Dal cinema alla vetroresina: la nascita del Deserter
Il primo modello messo in vendita da Autozodiaco è il Deserter, proposto come kit di trasformazione da applicare al pianale del Maggiolino, opportunamente accorciato di 273 mm. Il pacchetto comprendeva la scocca in vetroresina, il parabrezza, i fanali e la bulloneria necessaria al montaggio, con un prezzo di partenza di 371.400 lire per la sola base, ampliabile con accessori come hard-top, sedili sportivi, gomme maggiorate e roll-bar.
Il Deserter diventa rapidamente il modello più diffuso della gamma, tanto da essere affiancato nel tempo da varianti come il Deserter Neve e il Deserter Jumper, pensate per usi ricreativi e fuoristradistici diversi.
Motore
Boxer 4 cilindri raffreddato ad aria Volkswagen, da 1.2 a 1.6 litri
La gamma si allarga: Squalo, Damaca e Kirby
Nel 1971 arriva lo Squalo, un due posti dalla linea più filante rispetto al Deserter, con muso affusolato che richiama vagamente il frontale del Maggiolino da cui deriva la meccanica.
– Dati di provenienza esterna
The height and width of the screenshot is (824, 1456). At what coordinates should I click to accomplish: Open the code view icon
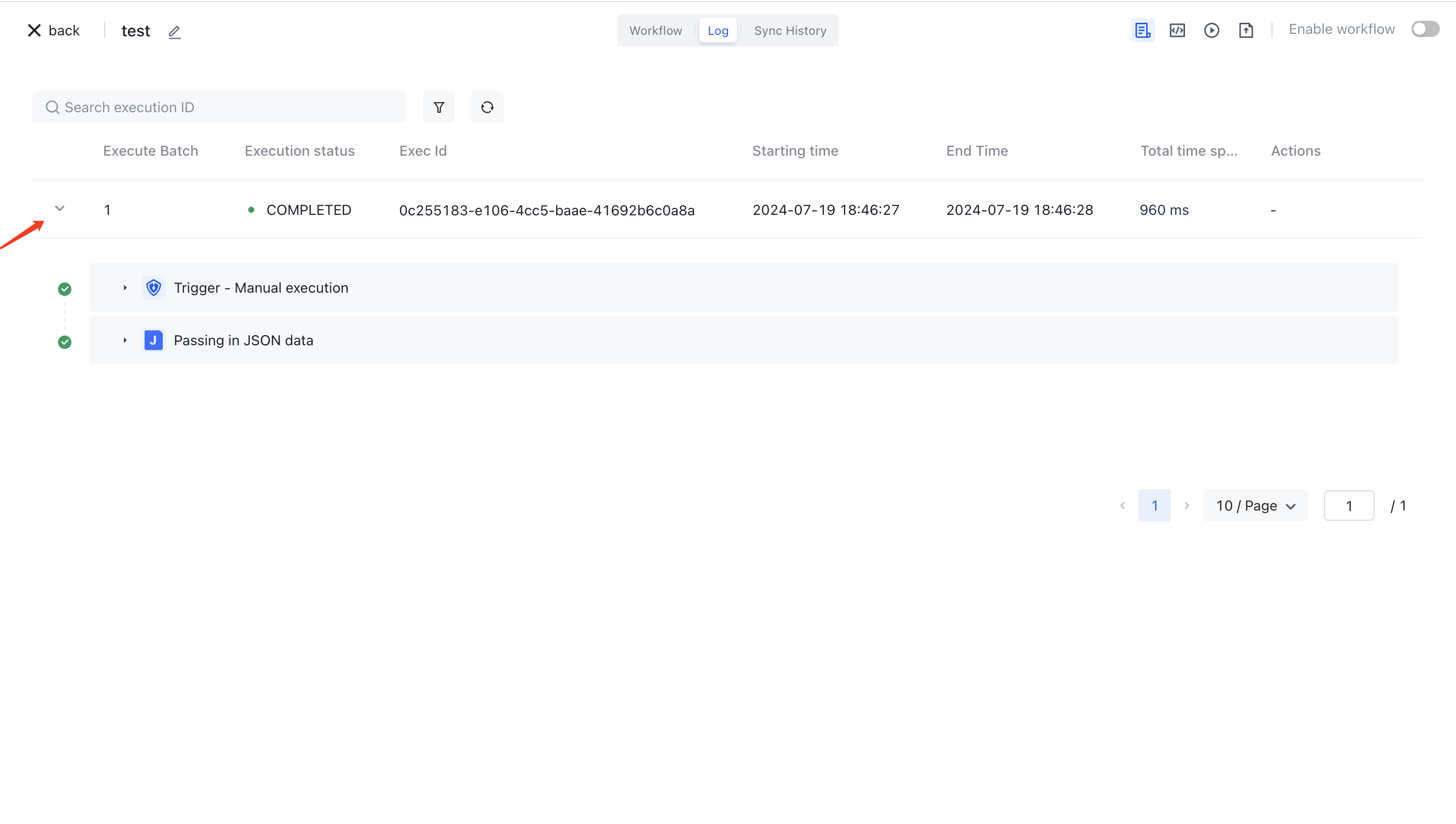(x=1177, y=30)
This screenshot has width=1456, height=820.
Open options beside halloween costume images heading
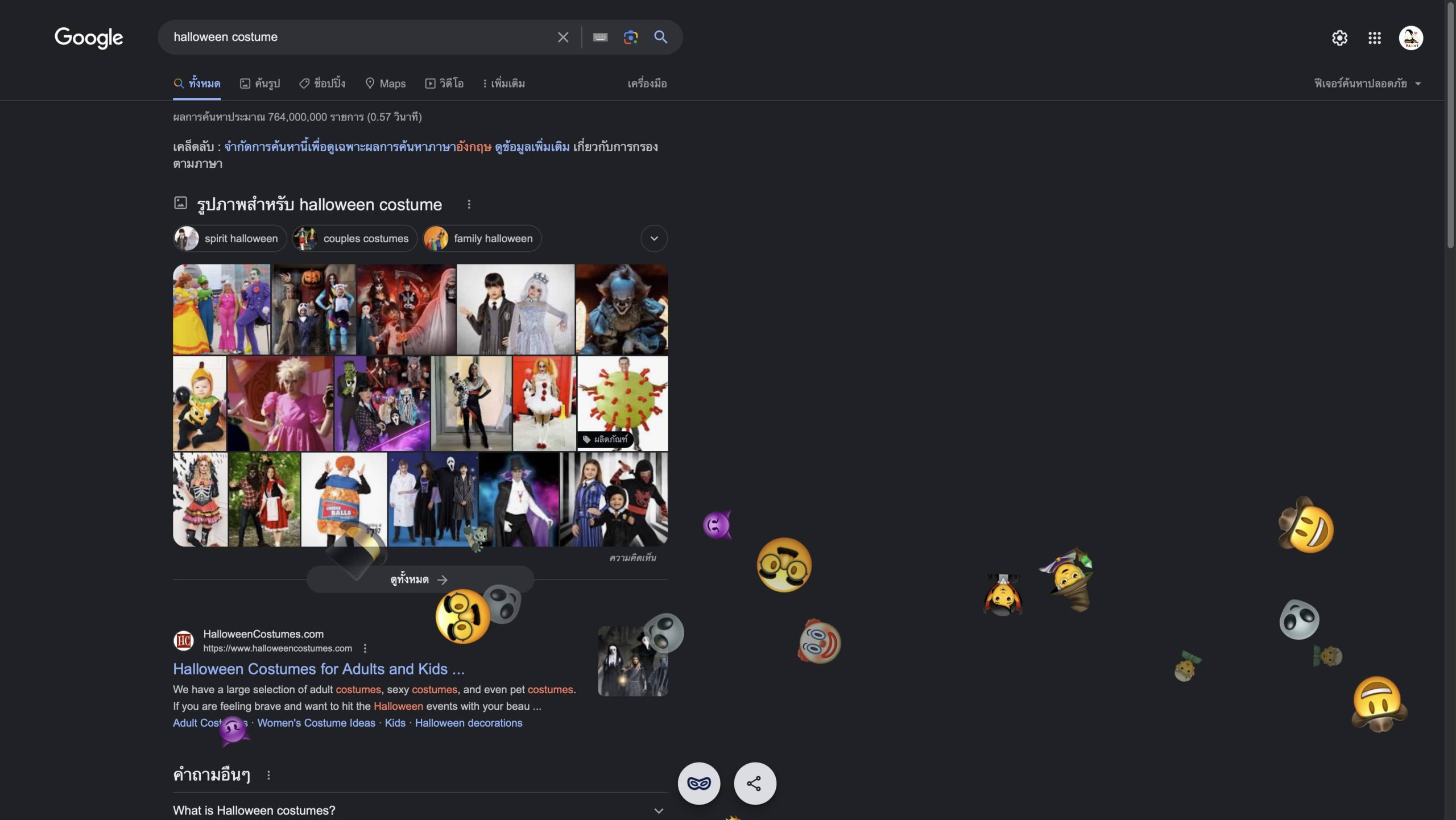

Sempre nei primi anni Settanta debutta la Damaca, il modello più ambizioso della casa bolognese: disegnata da Tom Tjaarda, già firma della De Tomaso Pantera, e battezzata con un nome scelto tramite un concorso lanciato insieme alla rivista Autosprint. A differenza degli altri modelli, la Damaca monta la carrozzeria su un pianale Maggiolino non accorciato e offre quattro posti a sedere, con un peso a vuoto dichiarato di circa 675 kg.
Chiude idealmente la gamma il Kirby, sviluppato su richiesta di Skoda per realizzare un buggy basato sulla meccanica della casa cecoslovacca anziché su quella Volkswagen.
Anni di produzione
1969-1981
Meccanica e caratteristiche tecniche
- Motore boxer a quattro cilindri raffreddato ad aria, di derivazione Volkswagen, con cilindrate comprese tra 1.2 e 1.6 litri a seconda del modello e dell'allestimento
- Cambio manuale a 4 rapporti, anch'esso ereditato dal Maggiolino
- Telaio a pianale Maggiolino, accorciato nei modelli più compatti come il Deserter e lo Squalo
- Carrozzeria interamente in vetroresina, elemento che riduce peso e costi di produzione rispetto a una scocca in lamiera
Il mercato del collezionismo
Con la chiusura di Autozodiaco nel 1981 la produzione si è fermata dopo poco più di un decennio, lasciando una manciata di esemplari sopravvissuti. Oggi i dune buggy Autozodiaco sono ricercati da un collezionismo di nicchia legato al mondo Volkswagen storico e alla cultura beach buggy degli anni Settanta: le compravendite avvengono soprattutto tramite trattative dirette tra appassionati o in occasione di aste dedicate alle auto d'epoca, con una disponibilità di esemplari sul mercato molto limitata rispetto ad altri classici Volkswagen-based.